A main topic on the PDUFA VI agenda is to more systematically incorporate patient views into drug development from early discovery through clinical testing and regulatory approval. FDA expects to discuss strategies for advancing the science of patient input and methodologically sound approaches for shifting from PFDD meetings to a more systematic collection of the experiences of people living with a disease, said Theresa Mullin, director of the Office of Strategic Programs (OSI) in the Center for Drug Evaluation and Research (CDER), at the June annual meeting of the Drug Information Association (DIA).
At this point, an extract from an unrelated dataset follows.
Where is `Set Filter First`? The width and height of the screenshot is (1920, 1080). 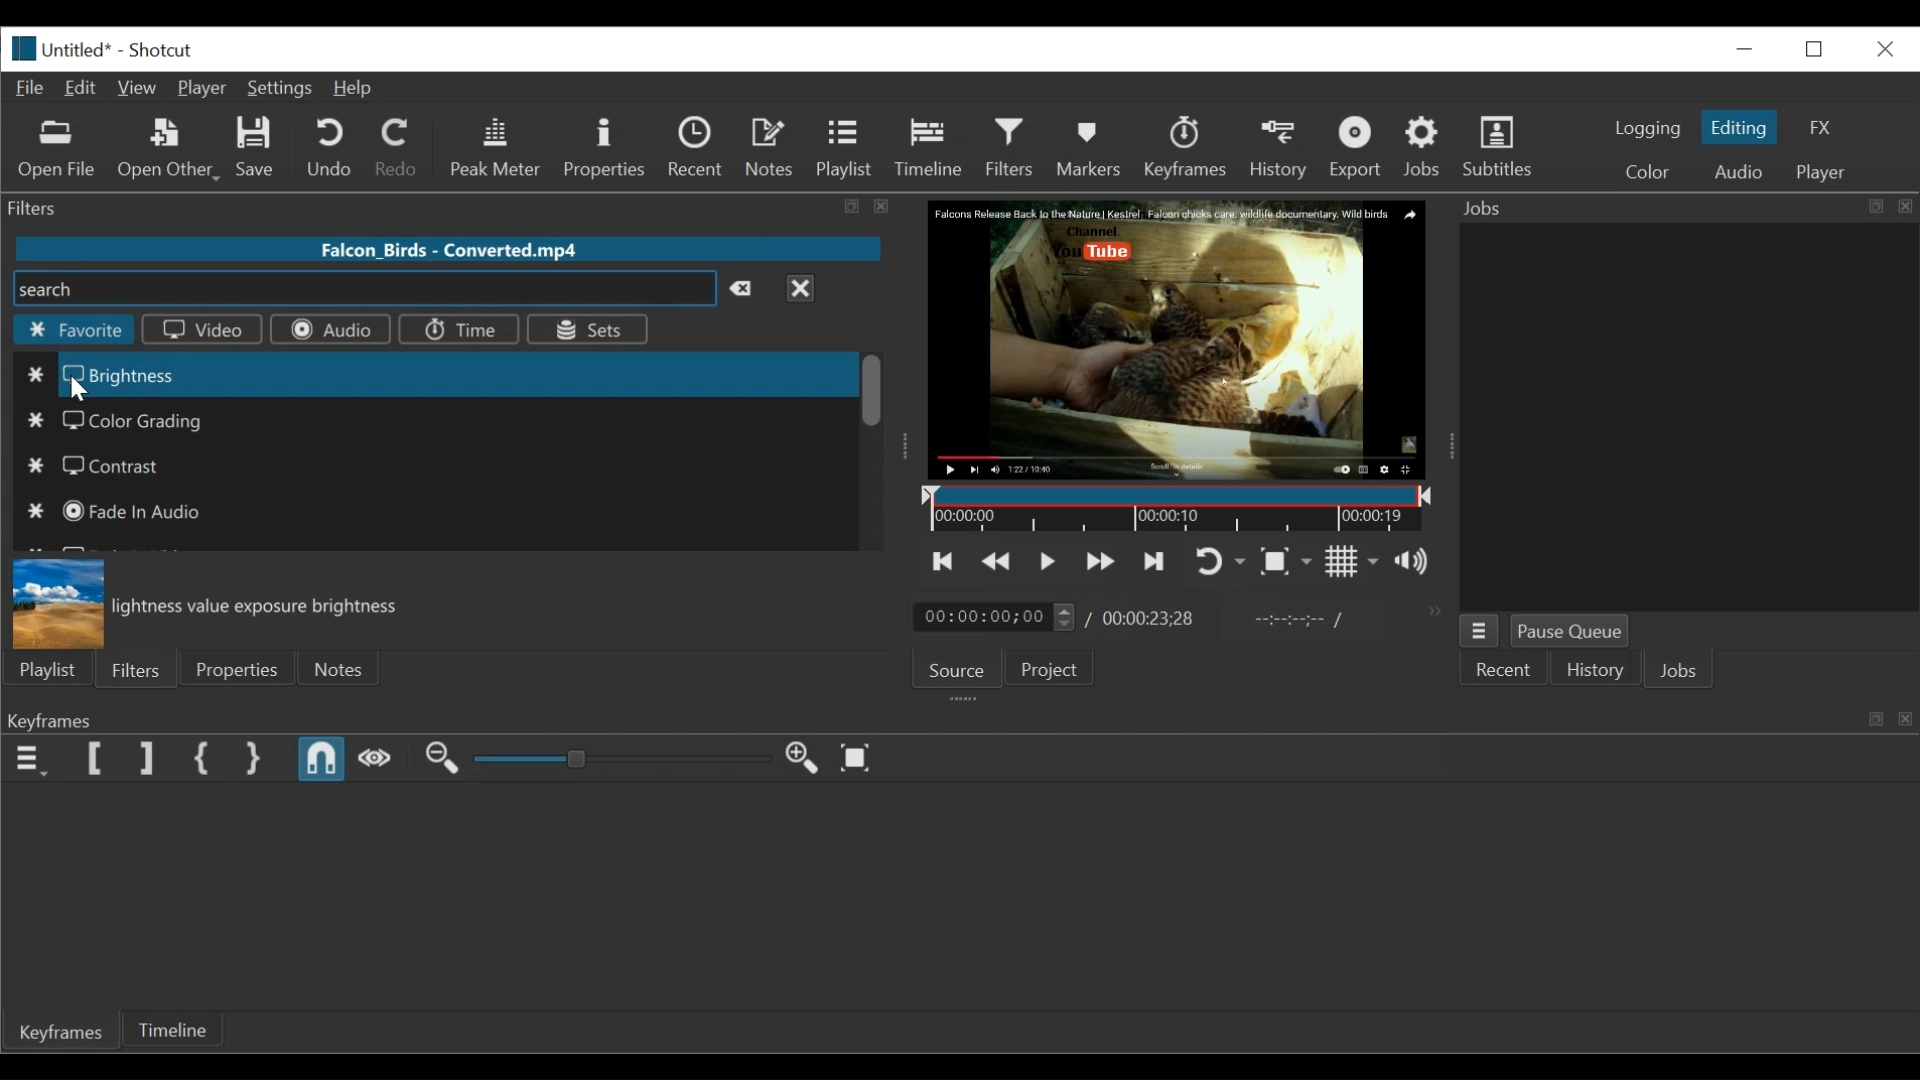 Set Filter First is located at coordinates (97, 760). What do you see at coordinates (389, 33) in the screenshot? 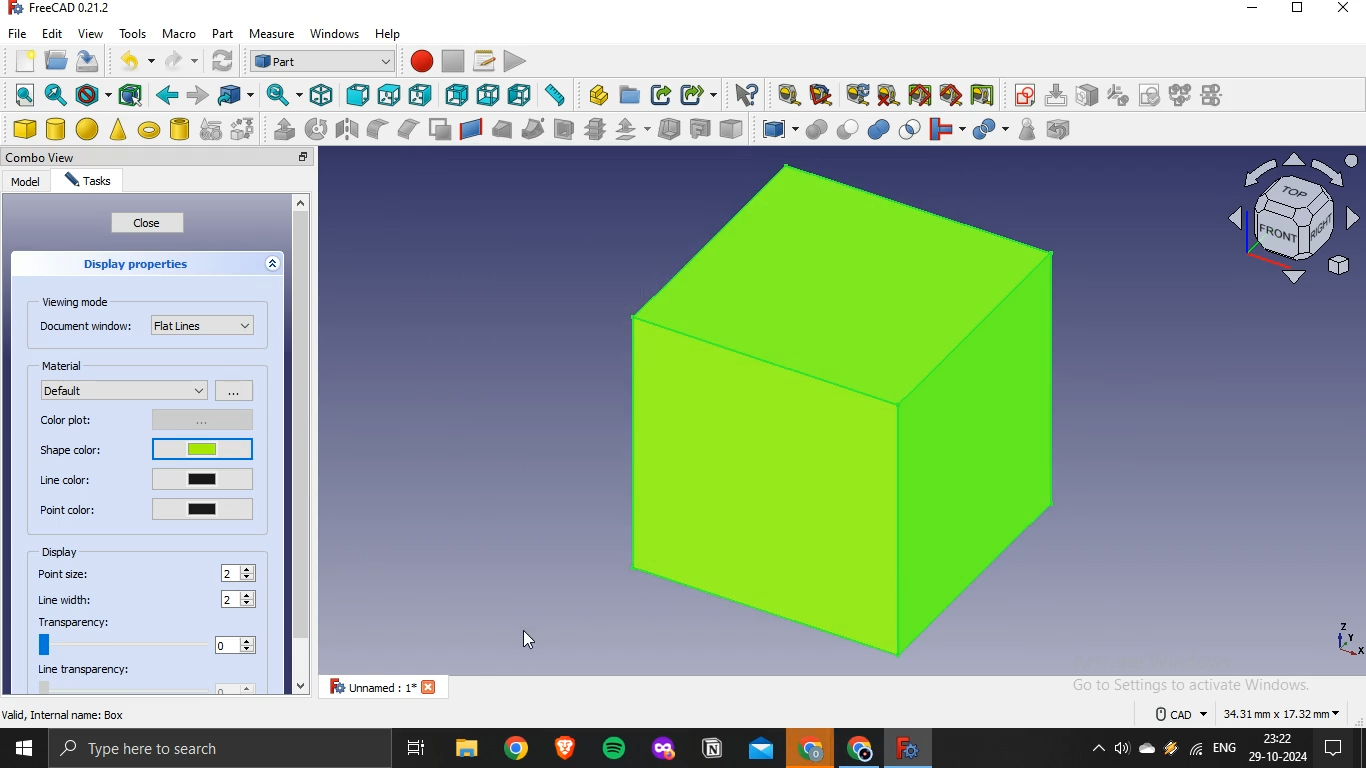
I see `help` at bounding box center [389, 33].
Mullin noted interest from sponsors and disease groups in devising new approaches for capturing and communicating patients’ experiences on disease burden over time.
More disease meetings
Meanwhile, FDA is continuing to hold PFDD meetings with patient groups to discuss disease burden and treatment options for specific conditions. The agency has held 14 PFDD meetings since 2013, addressing conditions ranging from lung and breast cancer to hemophilia and Chagas disease; three more sessions are scheduled for this fall, and seven more in 2016-2017. FDA announced last month that those final meetings will consider autism, alopecia areata, hereditary angioedema, organ transplant patients, psoriasis, neuropathic pain, and sarcopenia.
FDA looks to these sessions to ask patients about which symptoms have the greatest impact on daily life, how well current therapies treat significant symptoms, what an ideal treatment would look like, and what most spurs individuals to use a treatment or to participate in a clinical trial. PFDD meetings have been relatively small, Mullins commented, but have led to revisions in CDER policies and to new FDA guidance on developing treatments for certain diseases and to new patient-reported outcomes (PRO) tools. A compendium of PROs is scheduled for publication by FDA in September; it will list PROs that have been identified as important to patients and whether these have been used to support labeling claims.
Sponsors find that the PFDD program have encouraged earlier interactions with patient groups, which can facilitate subject enrollment in clinical trials and help identify relevant clinical endpoints, noted Mary O’Donovan, executive director of BioMarin Pharmaceuticals, at the DIA conference. Pre-FDASIA, sponsors often did not hear patient viewpoints until advisory committee meetings; now such engagement occurs well before those sessions.
Looking ahead, O’Donovan expects PDUFA VI to further industry engagement with patients and to provide more resources to support PFDD meetings and better systems for identifying suitable patient representatives for advisory committees and other FDA programs. A white paper from the Biotechnology Industry Organization (which is changing its middle name to “Innovation”) describes the value of PFDD meetings. It (see https://www.bio.org/fdawhitepaper) advises sponsors to start a dialogue with patient representatives early in development in order to establish a complete benefit/risk framework by the end-of-Phase II meeting with FDA that can help shape Phase III studies.